Cardiomyocyte-specific Lmna deletion triggers hallmark features of DCM and reveals BET proteins as druggable targets. Lmna-cKO results in cardiomyocyte dysfunction, immune cell and myofibroblast activation, and collagen deposition. BET bromodomain inhibition (BET-BDi) with JQ1 improves cardiac function and attenuates induction of stress response genes. As JQ1 is administered systemically and acts upon multiple cell types simultaneously, its therapeutic effects could depend on transcription modulation of cardiomyocyte and noncardiomyocyte populations. The figure was adapted from a schematic created by Ana Catarina Silva (ana@anasilvaillustrations.com).

Conditional genetic mouse models are complementary approaches to understand the cell-specific effects of BET proteins in vivo. Because systemic deletion of Brd4 or Brd2 in the mouse germline results in developmental abnormalities (14), inducible deletion in adult animals will need to be pursued for most cell types. While conditional genetic approaches can annotate allele-specific and cell type–specific effects, we emphasize that gene deletion is an entirely different molecular perturbation than small-molecule BET bromodomain inhibition. First, BET bromodomain inhibitors like JQ1 simultaneously bind to BRD2, -3, and -4 in an equipotent manner (4). Second, JQ1 does not reduce BET protein abundance but instead competitively binds their acetyl-lysine recognition pockets and displaces them from their acetylated binding partners. Finally, JQ1 is dose titratable and reversible, allowing for partial and transient inhibitory effects in vivo, something that simply cannot be achieved by gene deletion. A clear difference between these approaches is highlighted by the observation that Brd4 deletion in adult mouse cardiomyocytes leads to decreased metabolic gene expression and progressive HF (15). In contrast, Auguste and colleagues find that JQ1 exerts beneficial effects on cardiomyocytes in their model of Lmna deficiency (3). To date, efforts to develop small molecules that specifically bind individual BET family members have been unsuccessful, given the high structural homology between the bromodomains of BRD2, BRD3, and BRD4. A deeper understanding of the protein interactomes and chromatin localization of each of these proteins in relevant cell types may facilitate the development of more specific inhibitors, potentially via altering non–bromodomain-dependent interactions. Overall, we emphasize that comparisons between genetic and chemical biological approaches for BET inhibition need to be interpreted with caution. We posit that the potent salutary effects of chemical BET bromodomain inhibitors in HF are actually due to their simultaneous binding of BRD2, BRD3, and BRD4 in multiple cell types, a perturbation that is very difficult to model using gene deletion approaches.
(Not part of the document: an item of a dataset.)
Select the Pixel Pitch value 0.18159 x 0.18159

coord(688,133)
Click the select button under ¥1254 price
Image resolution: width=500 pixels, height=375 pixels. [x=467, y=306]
Another fascinating question Auguste et al. (3) raise is whether there is a specific mechanistic link between lamin A and BRD4. The nuclear lamina can regulate large-scale chromatin organization and gene expression via physically tethering large regions of the genome, called lamina-associated domains (LADs), and maintaining them in a transcriptionally inactive state (16). One intriguing hypothesis is that mutations or deficiency in LMNA causes inappropriate untethering of LADs from the nuclear periphery, leading to aberrant chromatin activation, recruitment of BRD4, and gene transcription. It will be important to assess whether BET proteins can form complexes with components of the nuclear lamina and directly participate in LAD regulation. An alternative and more likely possibility is that BET protein activation is an indirect consequence of cardiomyocyte stress. Lmna deficiency may initially perturb basal cardiomyocyte homeostasis, leading to secondary triggering of stress signaling cascades, which stimulate stress-activated transcription factors and recruitment of BET proteins to regulatory DNA. This indirect mechanism can occur in cardiomyocytes but can also mediate robust transcriptional changes in other cell types, although the precise mechanisms underlying such cellular crosstalk remain poorly understood.
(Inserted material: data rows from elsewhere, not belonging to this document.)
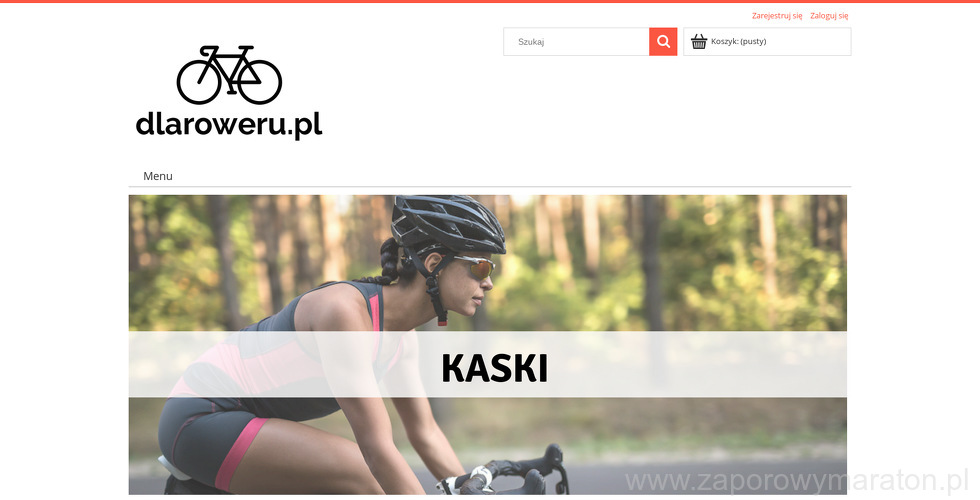This screenshot has height=500, width=980.
Task: Open the Zarejestruj się link
Action: (777, 16)
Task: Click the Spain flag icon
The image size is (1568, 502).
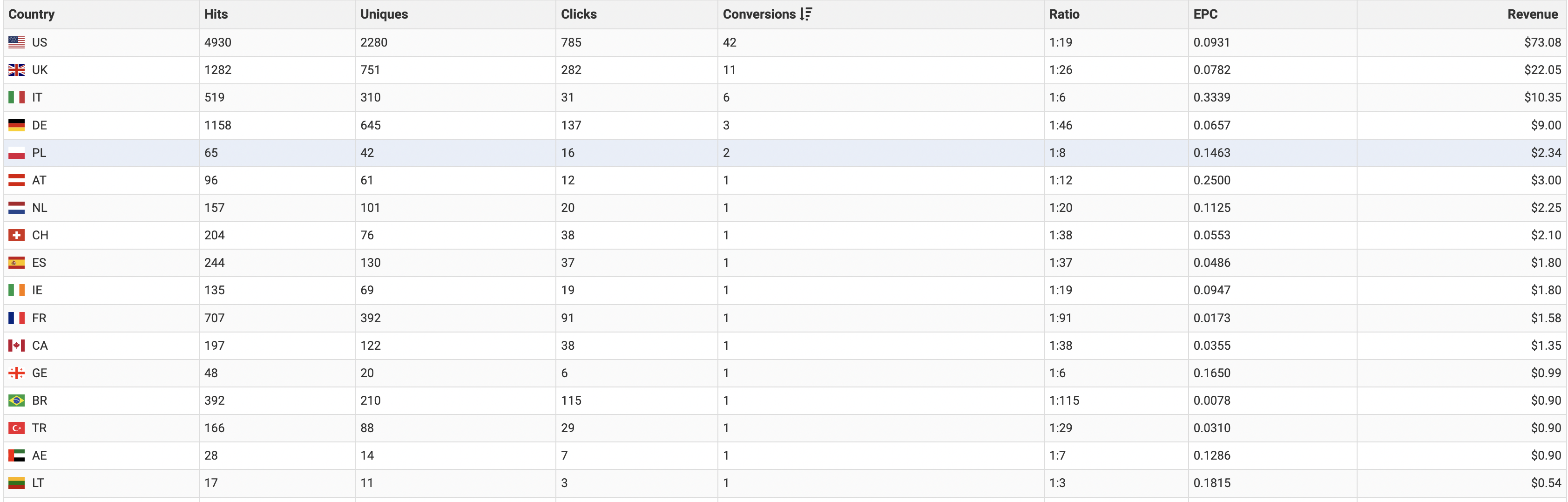Action: tap(16, 263)
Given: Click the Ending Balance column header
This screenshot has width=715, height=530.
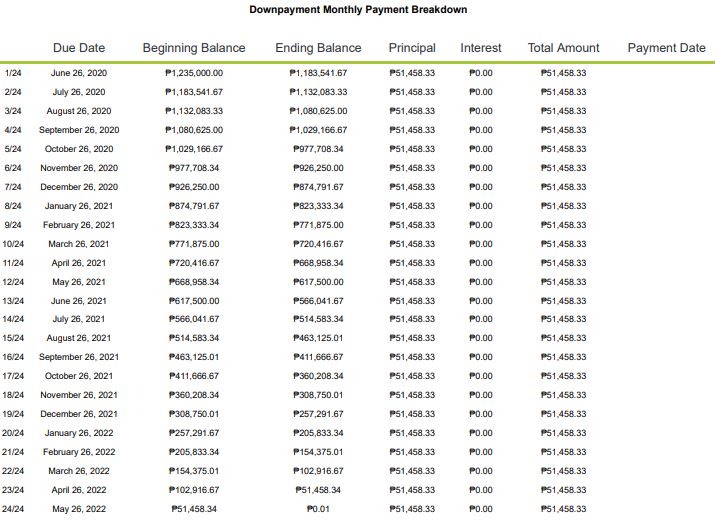Looking at the screenshot, I should [318, 48].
Can BET bromodomain inhibition ever be a viable therapy for human HF? Observations in preclinical models of acquired and heritable HF support that BET bromodomain inhibition can have broad therapeutic benefit (3, 7–9, 17), possibly via modulating gene expression in multiple cardiac cellular compartments. While BET bromodomain inhibitors are currently being tested in cancer clinical trials (18), their on-target toxicities in extracardiac tissues may not permit a tractable therapeutic index for chronic disease applications, such as HF. More tissue-restricted modulation of BET proteins will likely be required to widen this therapeutic index. Understanding the precise cell- and gene-specific functions of these proteins is a smart wager that will boost the odds of getting BET bromodomain inhibitors to cover the spread from cancer to human HF.

MA was supported by the Swiss National Science Foundation (P400PM_186704) and NIH R01 HL127240. We thank Ana Catarina Silva (ana@anasilvaillustrations.com) for permission to adapt the schematic figure.

Address correspondence to: Saptarsi M. Haldar, Amgen Research, 1120 Veterans Boulevard, South San Francisco, California 94080, USA. Phone: 650.244.3794; Email: shalda01@amgen.com.

Conflict of interest: SMH is an executive, officer, and shareholder of Amgen, Inc. and is a scientific cofounder and shareholder of Tenaya Therapeutics.

Copyright: © 2020, American Society for Clinical Investigation.

Reference information: J Clin Invest. 2020;130(9):4536–4539. https://doi.org/10.1172/JCI140304.

See the related article at BET bromodomain inhibition attenuates cardiac phenotype in myocyte-specific lamin A/C–deficient mice.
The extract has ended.